**What to do**: Count how many of the lines below contain the string "coordinates", treating uppercase and lowercase as different, and reply with the number alone.

Collection entries
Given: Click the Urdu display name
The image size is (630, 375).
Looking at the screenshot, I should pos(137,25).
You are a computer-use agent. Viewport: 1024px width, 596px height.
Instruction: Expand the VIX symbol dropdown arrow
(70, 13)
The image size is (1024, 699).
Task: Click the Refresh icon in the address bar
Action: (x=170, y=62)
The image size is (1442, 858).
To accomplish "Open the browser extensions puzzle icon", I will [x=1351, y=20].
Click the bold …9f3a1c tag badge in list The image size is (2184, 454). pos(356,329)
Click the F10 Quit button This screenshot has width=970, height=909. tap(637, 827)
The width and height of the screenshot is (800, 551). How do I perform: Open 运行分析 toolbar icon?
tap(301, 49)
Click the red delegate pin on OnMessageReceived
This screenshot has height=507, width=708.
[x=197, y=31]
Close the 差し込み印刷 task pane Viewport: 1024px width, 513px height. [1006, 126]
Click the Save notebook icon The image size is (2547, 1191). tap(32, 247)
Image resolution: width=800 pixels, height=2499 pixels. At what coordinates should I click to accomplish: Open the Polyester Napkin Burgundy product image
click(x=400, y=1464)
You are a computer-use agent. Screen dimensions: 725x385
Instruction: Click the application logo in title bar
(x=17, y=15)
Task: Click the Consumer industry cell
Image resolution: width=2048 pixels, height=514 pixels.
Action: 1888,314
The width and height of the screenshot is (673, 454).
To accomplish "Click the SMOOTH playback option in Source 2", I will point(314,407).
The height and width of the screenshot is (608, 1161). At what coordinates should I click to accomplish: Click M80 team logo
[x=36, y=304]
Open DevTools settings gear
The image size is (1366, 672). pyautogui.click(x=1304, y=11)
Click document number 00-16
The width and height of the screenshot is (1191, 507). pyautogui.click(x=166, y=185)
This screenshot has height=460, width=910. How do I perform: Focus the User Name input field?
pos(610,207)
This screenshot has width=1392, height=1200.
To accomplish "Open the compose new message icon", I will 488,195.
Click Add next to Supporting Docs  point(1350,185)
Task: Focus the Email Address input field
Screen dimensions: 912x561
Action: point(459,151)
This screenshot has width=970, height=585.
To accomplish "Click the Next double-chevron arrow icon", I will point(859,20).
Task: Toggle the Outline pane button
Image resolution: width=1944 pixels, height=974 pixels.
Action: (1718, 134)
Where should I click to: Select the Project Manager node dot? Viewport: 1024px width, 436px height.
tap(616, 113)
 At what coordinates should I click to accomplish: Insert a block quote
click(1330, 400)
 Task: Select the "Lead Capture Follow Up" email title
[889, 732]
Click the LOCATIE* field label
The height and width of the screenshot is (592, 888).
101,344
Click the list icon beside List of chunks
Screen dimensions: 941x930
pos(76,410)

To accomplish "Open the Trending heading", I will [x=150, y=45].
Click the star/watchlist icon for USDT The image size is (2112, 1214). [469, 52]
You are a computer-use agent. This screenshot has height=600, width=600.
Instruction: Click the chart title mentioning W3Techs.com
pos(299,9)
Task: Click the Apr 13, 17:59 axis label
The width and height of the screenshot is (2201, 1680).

**Task output**: 3